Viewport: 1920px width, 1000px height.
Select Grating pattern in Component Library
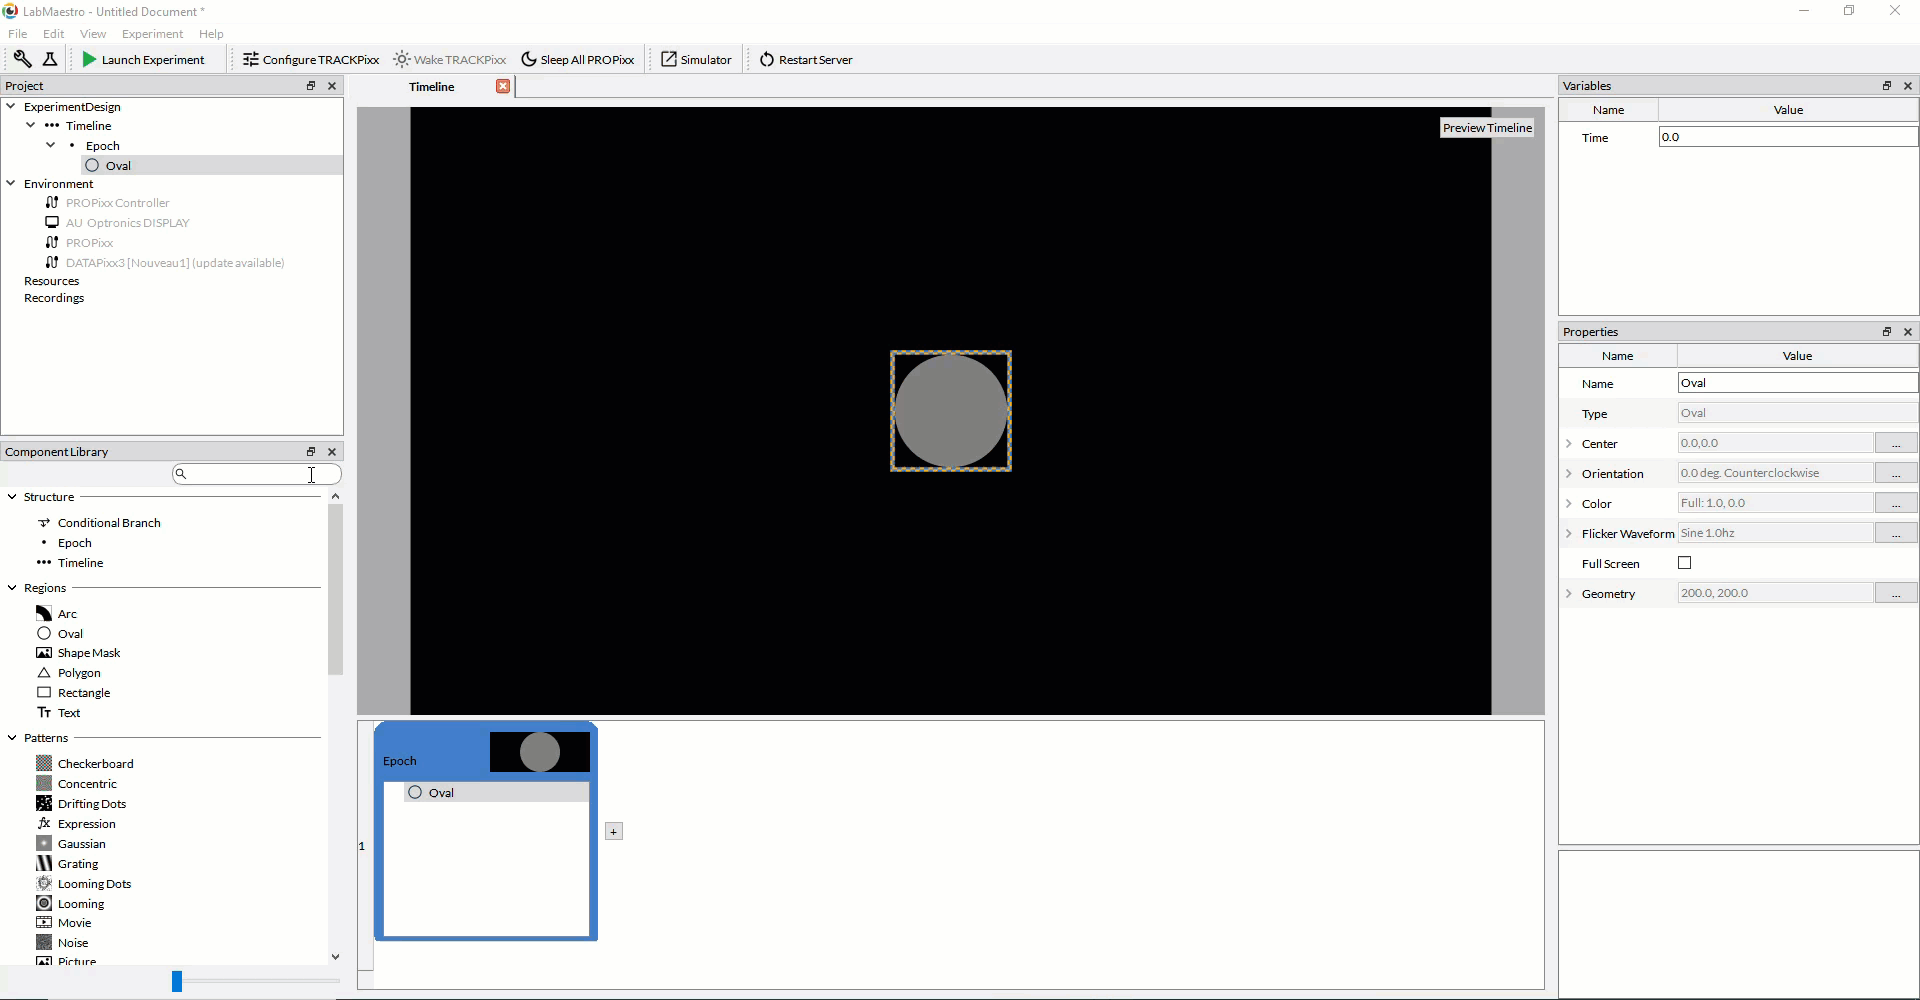[x=78, y=864]
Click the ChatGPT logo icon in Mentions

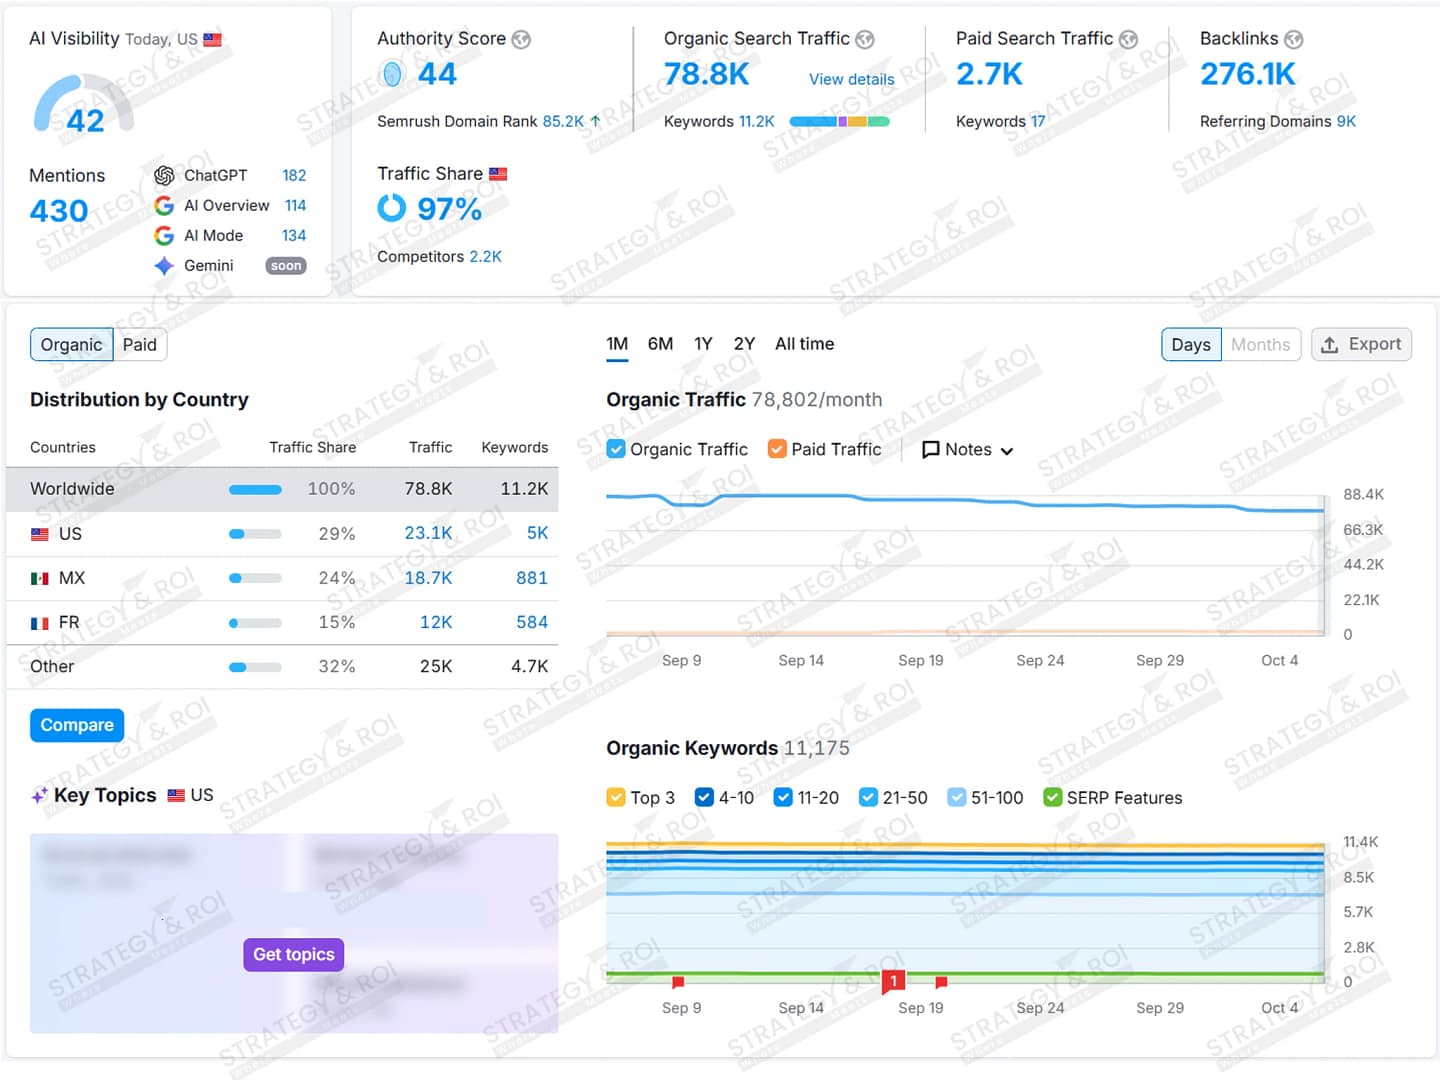(164, 176)
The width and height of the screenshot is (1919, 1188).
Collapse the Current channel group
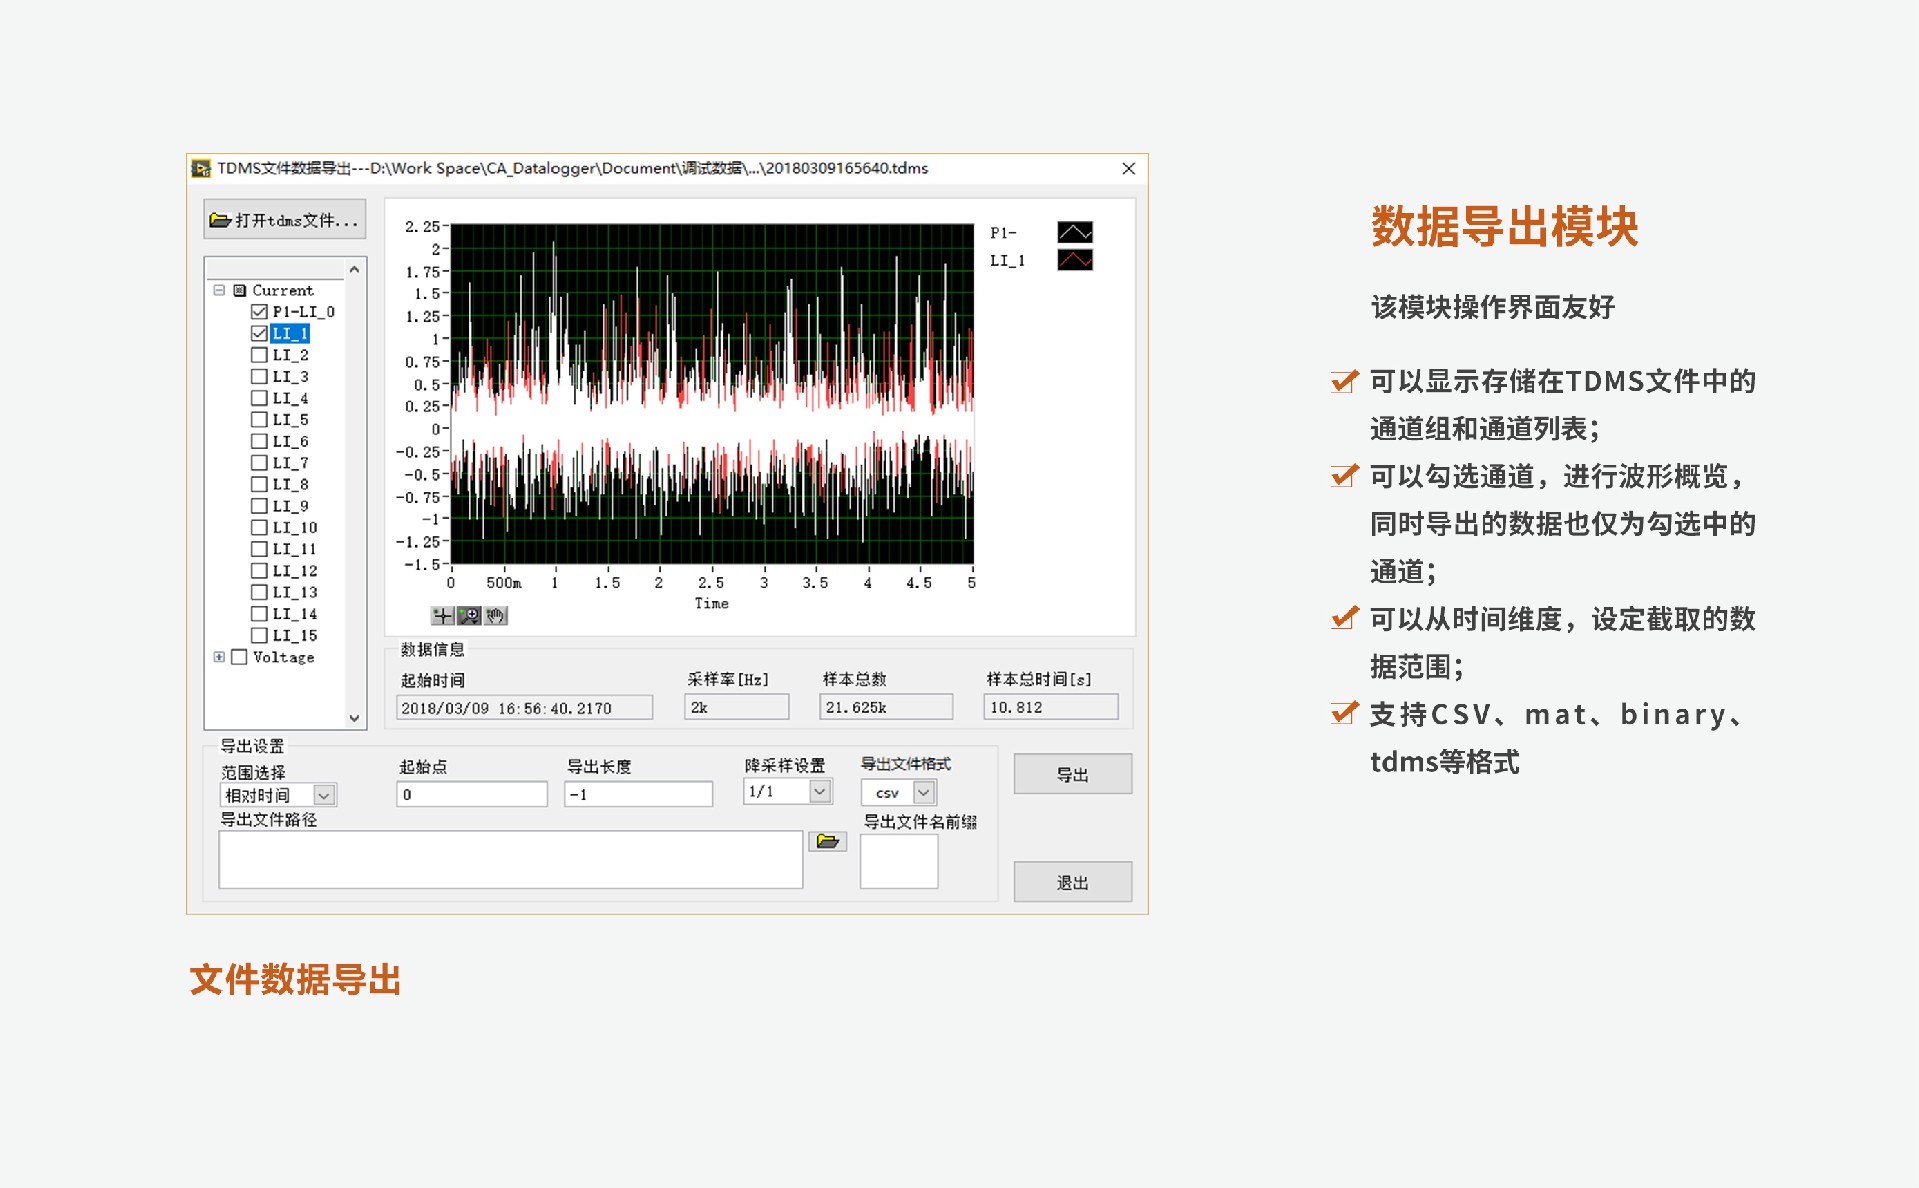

:::::

WORK INSTRUCTIONS » Word for word, reproduce the material above and omit each image.

RESPONSE AREA »
Viewport: 1920px width, 1000px height.
Select Grating pattern in Component Library
[x=78, y=864]
Click the ChatGPT logo icon in Mentions

(164, 176)
The width and height of the screenshot is (1919, 1188).
Collapse the Current channel group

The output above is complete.